*** Opening of Record excerpts ***

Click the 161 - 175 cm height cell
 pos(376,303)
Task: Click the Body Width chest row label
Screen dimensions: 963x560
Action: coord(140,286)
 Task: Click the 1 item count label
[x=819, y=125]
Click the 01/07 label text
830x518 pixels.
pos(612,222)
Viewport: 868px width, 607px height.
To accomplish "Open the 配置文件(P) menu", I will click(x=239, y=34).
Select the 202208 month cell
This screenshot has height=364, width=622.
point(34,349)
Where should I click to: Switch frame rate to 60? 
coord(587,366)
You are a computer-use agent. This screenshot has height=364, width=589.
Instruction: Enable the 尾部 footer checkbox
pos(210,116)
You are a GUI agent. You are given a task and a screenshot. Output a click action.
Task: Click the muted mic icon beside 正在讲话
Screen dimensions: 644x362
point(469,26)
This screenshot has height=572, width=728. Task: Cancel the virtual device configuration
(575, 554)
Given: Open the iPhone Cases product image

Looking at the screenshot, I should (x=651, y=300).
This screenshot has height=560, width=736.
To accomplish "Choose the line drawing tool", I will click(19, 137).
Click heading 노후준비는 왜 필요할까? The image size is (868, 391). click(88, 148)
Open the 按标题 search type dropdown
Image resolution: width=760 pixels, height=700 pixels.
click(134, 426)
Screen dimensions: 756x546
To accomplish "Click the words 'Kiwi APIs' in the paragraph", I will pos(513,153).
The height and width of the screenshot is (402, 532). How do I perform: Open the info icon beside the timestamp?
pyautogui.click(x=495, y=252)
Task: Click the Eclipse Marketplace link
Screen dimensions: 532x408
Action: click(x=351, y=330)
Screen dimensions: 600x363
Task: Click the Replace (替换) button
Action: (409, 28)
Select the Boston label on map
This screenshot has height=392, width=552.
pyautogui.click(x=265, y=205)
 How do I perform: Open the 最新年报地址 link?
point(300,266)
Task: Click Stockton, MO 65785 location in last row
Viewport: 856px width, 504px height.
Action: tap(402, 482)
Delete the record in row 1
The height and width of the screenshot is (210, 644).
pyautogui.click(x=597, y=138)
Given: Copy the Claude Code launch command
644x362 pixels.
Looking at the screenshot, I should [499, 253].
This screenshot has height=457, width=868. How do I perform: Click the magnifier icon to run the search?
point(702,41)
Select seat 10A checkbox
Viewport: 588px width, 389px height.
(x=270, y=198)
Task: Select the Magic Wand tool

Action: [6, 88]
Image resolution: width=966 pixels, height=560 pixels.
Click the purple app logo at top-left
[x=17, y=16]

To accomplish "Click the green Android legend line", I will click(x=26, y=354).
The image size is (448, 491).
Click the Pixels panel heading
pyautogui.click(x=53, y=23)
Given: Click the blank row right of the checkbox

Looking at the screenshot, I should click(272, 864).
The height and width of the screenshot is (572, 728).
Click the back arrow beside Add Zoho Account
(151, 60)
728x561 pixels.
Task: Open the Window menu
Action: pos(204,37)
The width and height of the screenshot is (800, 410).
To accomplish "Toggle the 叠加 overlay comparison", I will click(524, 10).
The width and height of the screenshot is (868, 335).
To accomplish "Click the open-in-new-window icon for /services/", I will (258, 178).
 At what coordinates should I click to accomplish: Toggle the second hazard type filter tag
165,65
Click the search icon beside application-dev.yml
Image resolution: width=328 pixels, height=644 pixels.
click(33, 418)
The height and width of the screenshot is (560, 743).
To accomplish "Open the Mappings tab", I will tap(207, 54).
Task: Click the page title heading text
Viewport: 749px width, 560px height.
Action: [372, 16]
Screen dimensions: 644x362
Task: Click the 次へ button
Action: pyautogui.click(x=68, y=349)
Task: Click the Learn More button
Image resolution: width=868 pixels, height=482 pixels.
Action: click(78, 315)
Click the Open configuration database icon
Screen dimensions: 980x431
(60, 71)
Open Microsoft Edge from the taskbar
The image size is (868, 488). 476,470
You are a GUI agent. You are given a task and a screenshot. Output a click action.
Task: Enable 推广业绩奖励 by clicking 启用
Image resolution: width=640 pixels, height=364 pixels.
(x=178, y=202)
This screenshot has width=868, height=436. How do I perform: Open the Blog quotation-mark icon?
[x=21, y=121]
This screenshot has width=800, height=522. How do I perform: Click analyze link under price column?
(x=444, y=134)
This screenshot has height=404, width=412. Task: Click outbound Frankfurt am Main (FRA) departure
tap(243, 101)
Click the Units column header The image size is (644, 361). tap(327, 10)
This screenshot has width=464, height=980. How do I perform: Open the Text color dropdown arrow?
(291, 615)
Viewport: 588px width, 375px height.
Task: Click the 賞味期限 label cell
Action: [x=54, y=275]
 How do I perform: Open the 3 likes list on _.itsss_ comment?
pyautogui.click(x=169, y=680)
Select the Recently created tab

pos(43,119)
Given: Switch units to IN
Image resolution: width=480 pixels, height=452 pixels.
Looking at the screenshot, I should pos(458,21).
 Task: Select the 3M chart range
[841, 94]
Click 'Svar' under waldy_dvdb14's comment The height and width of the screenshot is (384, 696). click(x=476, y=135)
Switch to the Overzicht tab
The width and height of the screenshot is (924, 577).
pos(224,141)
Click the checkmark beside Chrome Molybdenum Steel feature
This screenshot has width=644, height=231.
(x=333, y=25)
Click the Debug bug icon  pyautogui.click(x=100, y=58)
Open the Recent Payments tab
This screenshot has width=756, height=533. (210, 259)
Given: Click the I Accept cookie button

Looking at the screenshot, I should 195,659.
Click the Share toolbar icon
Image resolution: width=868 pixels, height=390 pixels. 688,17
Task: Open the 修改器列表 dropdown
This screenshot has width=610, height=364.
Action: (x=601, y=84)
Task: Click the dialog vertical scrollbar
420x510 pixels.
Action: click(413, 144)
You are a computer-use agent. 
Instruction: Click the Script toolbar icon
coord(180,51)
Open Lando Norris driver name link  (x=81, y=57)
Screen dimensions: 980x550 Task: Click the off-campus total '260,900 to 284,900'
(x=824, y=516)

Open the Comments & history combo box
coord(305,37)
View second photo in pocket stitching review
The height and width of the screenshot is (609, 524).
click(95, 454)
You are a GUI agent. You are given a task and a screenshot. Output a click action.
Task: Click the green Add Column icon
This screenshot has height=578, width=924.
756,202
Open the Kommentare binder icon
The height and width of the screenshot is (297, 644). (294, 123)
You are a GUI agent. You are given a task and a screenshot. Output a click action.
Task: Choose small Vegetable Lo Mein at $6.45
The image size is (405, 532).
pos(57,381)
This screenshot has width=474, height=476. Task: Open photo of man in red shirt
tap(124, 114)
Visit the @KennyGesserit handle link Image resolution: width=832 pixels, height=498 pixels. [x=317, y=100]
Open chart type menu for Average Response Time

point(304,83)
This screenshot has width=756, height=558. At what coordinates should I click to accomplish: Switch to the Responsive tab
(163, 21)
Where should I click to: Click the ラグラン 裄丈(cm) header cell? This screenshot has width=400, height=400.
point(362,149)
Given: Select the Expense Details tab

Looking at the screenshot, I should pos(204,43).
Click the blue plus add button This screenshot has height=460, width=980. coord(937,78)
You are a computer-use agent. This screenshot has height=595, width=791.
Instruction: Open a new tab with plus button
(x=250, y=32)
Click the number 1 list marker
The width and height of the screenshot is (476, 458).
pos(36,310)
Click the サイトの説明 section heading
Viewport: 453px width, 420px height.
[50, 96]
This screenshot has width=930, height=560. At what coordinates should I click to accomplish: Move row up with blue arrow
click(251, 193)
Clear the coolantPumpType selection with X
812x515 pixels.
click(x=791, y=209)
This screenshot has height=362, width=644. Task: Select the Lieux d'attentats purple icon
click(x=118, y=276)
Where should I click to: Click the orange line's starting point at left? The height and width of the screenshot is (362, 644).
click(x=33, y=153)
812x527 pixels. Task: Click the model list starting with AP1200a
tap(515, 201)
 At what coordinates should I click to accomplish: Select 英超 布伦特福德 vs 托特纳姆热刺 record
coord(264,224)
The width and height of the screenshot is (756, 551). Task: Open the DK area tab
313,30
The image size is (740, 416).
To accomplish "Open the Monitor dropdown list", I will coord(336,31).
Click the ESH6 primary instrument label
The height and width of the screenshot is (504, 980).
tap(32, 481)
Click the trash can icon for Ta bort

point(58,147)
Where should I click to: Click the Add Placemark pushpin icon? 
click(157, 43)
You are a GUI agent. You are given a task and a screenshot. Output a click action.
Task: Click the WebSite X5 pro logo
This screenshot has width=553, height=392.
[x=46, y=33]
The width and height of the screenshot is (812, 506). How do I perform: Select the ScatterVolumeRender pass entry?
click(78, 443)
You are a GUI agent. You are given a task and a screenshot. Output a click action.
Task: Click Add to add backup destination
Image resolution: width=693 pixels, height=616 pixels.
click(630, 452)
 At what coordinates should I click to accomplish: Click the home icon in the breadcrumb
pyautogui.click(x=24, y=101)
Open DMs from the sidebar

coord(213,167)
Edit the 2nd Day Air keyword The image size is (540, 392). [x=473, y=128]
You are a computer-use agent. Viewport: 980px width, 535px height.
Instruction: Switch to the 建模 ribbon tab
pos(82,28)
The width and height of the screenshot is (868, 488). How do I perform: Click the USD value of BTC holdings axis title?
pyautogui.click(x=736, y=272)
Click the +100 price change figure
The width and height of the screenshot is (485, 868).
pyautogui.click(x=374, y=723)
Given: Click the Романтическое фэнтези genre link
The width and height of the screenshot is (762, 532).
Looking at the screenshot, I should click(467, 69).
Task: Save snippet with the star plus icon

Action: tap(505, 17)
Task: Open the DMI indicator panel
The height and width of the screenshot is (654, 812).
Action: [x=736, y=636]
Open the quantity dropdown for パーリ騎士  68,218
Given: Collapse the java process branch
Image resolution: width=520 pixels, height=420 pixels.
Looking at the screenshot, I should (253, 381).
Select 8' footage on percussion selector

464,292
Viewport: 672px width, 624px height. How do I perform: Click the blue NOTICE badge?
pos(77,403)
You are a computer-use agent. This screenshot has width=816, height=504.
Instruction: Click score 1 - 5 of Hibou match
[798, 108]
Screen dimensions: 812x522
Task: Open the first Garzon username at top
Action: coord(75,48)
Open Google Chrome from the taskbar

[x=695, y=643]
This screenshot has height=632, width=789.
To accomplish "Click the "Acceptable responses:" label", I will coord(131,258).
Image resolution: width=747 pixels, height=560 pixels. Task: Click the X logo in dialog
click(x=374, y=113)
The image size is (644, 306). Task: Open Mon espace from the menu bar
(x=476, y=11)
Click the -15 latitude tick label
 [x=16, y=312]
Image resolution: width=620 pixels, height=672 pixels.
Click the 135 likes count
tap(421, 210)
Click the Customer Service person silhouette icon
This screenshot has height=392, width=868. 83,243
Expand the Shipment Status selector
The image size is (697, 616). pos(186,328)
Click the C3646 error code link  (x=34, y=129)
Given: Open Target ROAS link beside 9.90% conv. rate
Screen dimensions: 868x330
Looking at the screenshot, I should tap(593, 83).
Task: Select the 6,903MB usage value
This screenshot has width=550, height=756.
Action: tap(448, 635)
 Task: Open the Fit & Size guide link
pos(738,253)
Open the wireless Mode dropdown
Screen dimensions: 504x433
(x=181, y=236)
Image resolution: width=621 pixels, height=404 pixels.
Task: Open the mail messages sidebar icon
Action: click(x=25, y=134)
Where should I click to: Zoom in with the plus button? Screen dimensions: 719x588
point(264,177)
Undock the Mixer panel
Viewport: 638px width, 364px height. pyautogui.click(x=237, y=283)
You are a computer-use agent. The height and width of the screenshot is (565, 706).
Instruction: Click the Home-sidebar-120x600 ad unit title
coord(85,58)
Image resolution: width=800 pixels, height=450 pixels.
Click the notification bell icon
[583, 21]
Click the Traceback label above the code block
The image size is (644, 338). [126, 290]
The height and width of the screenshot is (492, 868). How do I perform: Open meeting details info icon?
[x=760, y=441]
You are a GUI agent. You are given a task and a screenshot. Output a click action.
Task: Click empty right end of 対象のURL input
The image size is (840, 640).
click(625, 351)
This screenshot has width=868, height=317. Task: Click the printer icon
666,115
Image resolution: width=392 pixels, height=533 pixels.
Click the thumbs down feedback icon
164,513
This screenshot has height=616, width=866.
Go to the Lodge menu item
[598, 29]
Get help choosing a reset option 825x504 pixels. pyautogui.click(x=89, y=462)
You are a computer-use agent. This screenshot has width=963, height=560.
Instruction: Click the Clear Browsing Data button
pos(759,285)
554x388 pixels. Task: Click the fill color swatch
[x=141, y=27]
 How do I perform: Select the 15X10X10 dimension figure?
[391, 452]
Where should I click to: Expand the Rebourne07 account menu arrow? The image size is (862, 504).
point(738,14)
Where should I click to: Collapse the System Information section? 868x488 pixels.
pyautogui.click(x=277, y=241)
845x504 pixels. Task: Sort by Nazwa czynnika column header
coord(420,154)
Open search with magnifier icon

*** Close of Record excerpts ***

Start at the line containing "Click the thumbs down feedback icon" and return each line up to and including the last line of the material.

Click the thumbs down feedback icon
164,513
This screenshot has height=616, width=866.
Go to the Lodge menu item
[598, 29]
Get help choosing a reset option 825x504 pixels. pyautogui.click(x=89, y=462)
You are a computer-use agent. This screenshot has width=963, height=560.
Instruction: Click the Clear Browsing Data button
pos(759,285)
554x388 pixels. Task: Click the fill color swatch
[x=141, y=27]
 How do I perform: Select the 15X10X10 dimension figure?
[391, 452]
Where should I click to: Expand the Rebourne07 account menu arrow? The image size is (862, 504).
point(738,14)
Where should I click to: Collapse the System Information section? 868x488 pixels.
pyautogui.click(x=277, y=241)
845x504 pixels. Task: Sort by Nazwa czynnika column header
coord(420,154)
Open search with magnifier icon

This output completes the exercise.